__Task goal__.
Beginning at the line that holds "has width=1160, height=537.", restate each line exactly through the final line of the records. Include both of those lines.

[Data extracted from a collection]
= Beginning of Section =
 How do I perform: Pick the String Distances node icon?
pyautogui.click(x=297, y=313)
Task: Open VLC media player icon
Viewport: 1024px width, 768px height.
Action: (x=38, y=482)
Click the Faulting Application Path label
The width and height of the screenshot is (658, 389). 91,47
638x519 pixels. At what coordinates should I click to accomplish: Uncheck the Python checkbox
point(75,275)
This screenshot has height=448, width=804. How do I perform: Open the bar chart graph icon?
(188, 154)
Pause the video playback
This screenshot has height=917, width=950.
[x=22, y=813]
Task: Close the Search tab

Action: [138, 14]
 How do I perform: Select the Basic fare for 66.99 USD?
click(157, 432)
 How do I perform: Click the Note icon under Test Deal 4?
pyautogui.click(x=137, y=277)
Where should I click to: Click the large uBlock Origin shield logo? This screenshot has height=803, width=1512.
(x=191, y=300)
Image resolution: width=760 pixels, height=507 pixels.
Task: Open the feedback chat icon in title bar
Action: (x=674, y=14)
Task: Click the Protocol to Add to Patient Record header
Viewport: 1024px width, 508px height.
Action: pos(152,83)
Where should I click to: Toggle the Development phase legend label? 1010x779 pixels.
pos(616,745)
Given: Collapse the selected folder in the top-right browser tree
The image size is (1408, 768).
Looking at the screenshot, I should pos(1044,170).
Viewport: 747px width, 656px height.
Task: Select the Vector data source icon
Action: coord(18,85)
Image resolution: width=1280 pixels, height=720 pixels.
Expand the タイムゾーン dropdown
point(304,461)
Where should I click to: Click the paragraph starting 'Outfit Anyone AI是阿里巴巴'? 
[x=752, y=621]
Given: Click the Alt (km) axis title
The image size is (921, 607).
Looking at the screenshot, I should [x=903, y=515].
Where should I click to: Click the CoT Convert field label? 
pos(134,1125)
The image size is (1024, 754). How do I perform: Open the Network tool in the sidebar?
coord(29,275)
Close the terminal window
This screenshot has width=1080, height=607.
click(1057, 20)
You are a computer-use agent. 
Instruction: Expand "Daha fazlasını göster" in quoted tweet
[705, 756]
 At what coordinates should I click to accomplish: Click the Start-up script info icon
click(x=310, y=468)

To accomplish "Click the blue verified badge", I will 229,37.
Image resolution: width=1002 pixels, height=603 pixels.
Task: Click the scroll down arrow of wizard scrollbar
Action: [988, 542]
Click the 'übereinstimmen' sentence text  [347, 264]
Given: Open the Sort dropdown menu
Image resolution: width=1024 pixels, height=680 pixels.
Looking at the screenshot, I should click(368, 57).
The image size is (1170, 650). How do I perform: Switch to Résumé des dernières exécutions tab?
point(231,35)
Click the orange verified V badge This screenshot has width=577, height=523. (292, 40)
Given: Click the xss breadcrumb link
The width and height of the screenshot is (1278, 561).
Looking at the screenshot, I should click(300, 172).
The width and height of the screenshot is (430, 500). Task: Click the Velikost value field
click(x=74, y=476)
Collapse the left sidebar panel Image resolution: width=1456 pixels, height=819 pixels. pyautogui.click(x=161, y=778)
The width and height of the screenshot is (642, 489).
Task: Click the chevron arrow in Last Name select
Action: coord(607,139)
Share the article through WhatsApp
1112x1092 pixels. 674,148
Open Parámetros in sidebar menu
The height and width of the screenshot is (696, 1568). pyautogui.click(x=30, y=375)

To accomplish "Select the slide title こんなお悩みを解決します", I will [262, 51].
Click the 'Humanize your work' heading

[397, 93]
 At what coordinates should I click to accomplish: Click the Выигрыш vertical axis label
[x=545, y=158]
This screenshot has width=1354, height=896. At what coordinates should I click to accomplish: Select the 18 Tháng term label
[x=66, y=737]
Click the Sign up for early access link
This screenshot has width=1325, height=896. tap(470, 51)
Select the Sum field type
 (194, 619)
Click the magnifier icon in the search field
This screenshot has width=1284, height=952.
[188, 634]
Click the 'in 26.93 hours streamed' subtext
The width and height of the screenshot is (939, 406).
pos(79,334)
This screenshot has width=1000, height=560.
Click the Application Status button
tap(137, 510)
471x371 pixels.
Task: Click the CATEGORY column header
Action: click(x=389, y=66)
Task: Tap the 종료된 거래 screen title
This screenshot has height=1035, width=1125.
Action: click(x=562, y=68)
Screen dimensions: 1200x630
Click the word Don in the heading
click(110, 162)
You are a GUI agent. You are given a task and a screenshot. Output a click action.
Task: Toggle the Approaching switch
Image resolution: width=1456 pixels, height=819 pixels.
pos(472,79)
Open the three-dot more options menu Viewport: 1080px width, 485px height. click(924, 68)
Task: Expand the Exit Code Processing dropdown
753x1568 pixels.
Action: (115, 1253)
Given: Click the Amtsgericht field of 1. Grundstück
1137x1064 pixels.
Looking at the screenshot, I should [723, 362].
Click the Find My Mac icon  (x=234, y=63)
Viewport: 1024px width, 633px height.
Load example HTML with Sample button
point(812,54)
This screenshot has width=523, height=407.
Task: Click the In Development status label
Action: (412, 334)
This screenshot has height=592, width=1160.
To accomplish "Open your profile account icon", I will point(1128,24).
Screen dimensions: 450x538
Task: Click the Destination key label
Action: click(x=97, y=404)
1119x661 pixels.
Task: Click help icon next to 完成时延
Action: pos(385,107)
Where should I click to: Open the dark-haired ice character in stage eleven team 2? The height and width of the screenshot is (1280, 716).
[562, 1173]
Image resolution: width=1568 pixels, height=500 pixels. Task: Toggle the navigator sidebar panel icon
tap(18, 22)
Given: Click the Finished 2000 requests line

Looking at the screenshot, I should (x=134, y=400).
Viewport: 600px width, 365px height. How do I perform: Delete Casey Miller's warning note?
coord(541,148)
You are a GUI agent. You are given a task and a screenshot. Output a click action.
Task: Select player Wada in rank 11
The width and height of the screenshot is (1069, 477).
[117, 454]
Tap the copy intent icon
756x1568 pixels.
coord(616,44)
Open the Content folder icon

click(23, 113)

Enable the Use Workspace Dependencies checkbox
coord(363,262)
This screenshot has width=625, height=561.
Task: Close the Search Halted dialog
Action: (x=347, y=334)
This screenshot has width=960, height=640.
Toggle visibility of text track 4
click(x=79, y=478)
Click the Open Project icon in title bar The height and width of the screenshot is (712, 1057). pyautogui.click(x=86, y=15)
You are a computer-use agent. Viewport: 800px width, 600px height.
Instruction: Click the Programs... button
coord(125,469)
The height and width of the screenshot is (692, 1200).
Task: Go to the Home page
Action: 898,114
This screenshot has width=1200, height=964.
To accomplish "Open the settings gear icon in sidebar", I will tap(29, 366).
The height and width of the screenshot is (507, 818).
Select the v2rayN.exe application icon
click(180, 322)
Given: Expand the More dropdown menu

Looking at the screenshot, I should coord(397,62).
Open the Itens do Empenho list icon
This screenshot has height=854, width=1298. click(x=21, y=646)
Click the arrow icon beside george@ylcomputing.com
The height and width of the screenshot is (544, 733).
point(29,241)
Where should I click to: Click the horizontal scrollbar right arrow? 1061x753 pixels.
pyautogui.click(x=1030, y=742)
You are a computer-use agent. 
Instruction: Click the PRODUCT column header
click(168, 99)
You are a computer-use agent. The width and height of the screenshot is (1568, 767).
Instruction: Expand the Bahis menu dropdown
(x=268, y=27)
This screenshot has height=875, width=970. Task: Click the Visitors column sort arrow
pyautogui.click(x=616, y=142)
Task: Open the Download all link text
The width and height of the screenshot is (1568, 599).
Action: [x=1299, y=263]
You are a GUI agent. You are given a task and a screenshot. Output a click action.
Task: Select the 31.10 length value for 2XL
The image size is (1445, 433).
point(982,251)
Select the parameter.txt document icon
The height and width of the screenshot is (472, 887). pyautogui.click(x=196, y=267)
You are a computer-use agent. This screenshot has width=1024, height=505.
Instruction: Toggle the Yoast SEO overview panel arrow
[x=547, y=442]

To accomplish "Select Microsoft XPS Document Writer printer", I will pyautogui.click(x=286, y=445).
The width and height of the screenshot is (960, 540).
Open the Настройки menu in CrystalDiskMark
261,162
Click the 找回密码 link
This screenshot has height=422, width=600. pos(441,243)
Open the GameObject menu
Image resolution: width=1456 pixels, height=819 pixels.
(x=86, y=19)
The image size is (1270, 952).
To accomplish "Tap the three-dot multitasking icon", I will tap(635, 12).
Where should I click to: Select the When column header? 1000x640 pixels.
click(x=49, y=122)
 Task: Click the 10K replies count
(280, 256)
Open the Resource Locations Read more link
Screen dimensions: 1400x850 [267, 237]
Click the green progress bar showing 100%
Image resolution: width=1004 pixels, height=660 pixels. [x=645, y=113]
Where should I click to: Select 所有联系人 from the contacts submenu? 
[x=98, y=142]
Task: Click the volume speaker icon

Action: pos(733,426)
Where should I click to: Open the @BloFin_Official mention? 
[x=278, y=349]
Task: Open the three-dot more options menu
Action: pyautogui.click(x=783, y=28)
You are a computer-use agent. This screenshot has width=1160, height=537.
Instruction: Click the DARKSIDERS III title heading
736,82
= End of Section =
__Written reply__.
You are a computer-use agent. This screenshot has width=1160, height=537.
Instruction: Click the DARKSIDERS III title heading
736,82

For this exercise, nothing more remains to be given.